Human primary liver cancer-derived organoid cultures for disease modeling and drug screening.
Broutier Laura,Mastrogiovanni Gianmarco,Verstegen Monique Ma,Francies Hayley E,Gavarró Lena Morrill,Bradshaw Charles R,Allen George E,Arnes-Benito Robert,Sidorova Olga,Gaspersz Marcia P,Georgakopoulos Nikitas,Koo Bon-Kyoung,Dietmann Sabine,Davies Susan E,Praseedom Raaj K,Lieshout Ruby,IJzermans Jan N M,Wigmore Stephen J,Saeb-Parsy Kourosh,Garnett Mathew J,van der Laan Luc Jw,Huch Meritxell
Human liver cancer research currently lacks in vitro models that can faithfully recapitulate the pathophysiology of the original tumor.
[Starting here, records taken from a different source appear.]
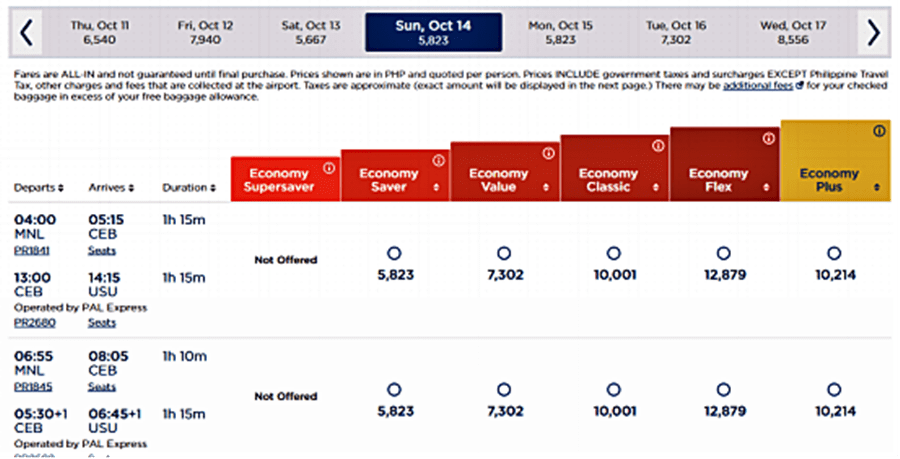The image size is (900, 459).
Task: Click info icon on Economy Plus header
Action: [x=879, y=131]
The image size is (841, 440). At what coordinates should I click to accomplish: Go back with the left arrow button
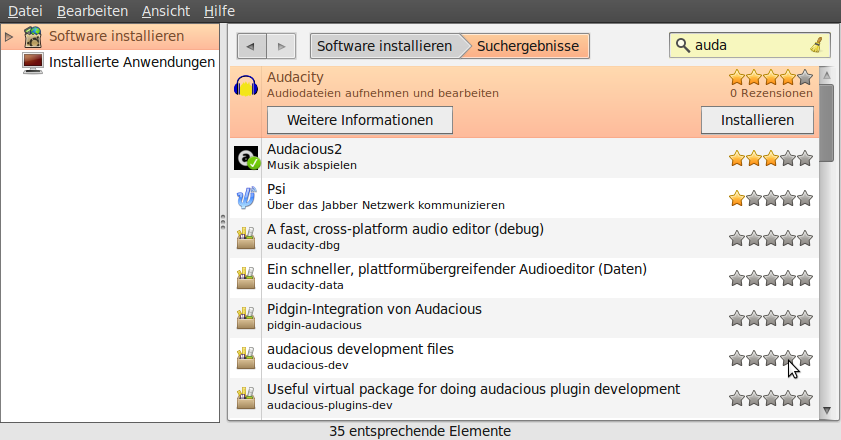pos(251,46)
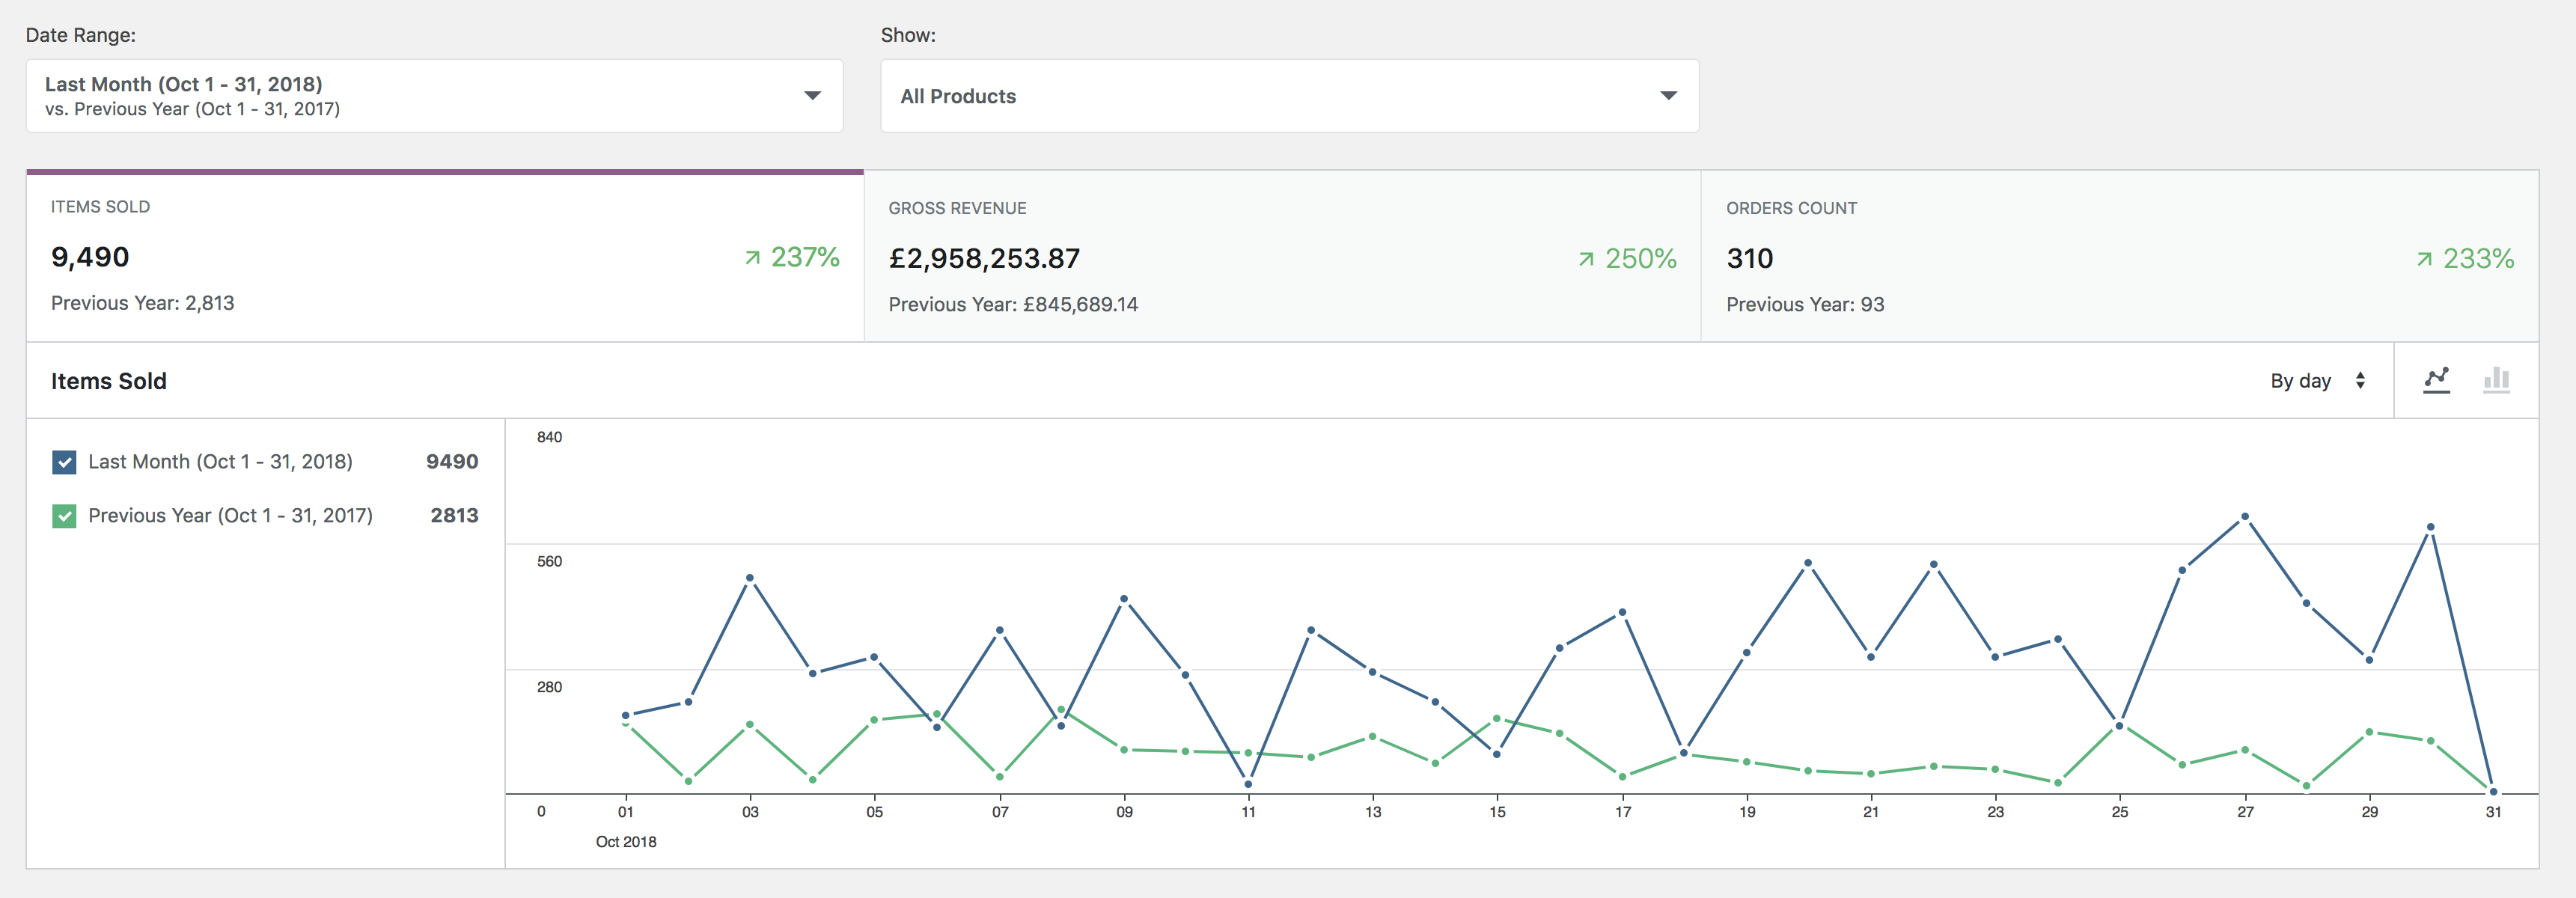Switch to line chart view
The height and width of the screenshot is (898, 2576).
pos(2436,380)
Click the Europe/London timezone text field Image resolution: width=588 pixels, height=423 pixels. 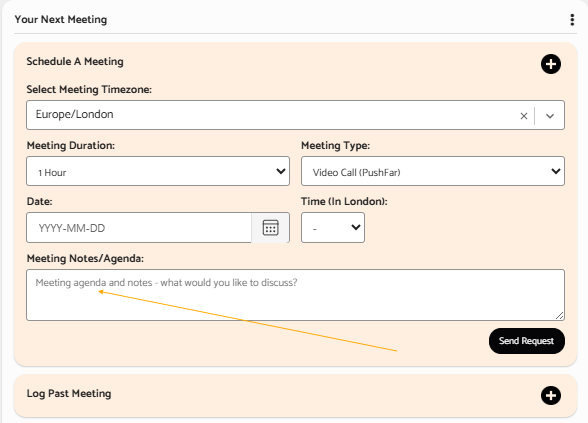pos(272,115)
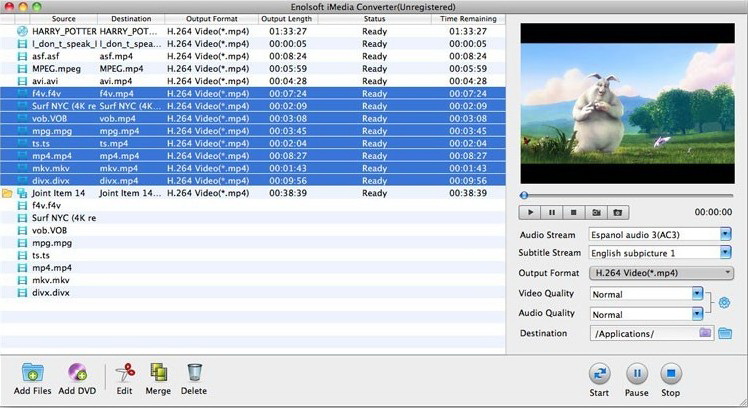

We recently described a novel, near-physiological organoid culture system, wherein primary human healthy liver cells form long-term expanding organoids that retain liver tissue function and genetic stability. Here we extend this culture system to the propagation of primary liver cancer (PLC) organoids from three of the most common PLC subtypes: hepatocellular carcinoma (HCC), cholangiocarcinoma (CC) and combined HCC/CC (CHC) tumors. PLC-derived organoid cultures preserve the histological architecture, gene expression and genomic landscape of the original tumor, allowing for discrimination between different tumor tissues and subtypes, even after long-term expansion in culture in the same medium conditions. Xenograft studies demonstrate that the tumorogenic potential, histological features and metastatic properties of PLC-derived organoids are preserved in vivo. PLC-derived organoids are amenable for biomarker identification and drug-screening testing and led to the identification of the ERK inhibitor SCH772984 as a potential therapeutic agent for primary liver cancer. We thus demonstrate the wide-ranging biomedical utilities of PLC-derived organoid models in furthering the understanding of liver cancer biology and in developing personalized-medicine approaches for the disease.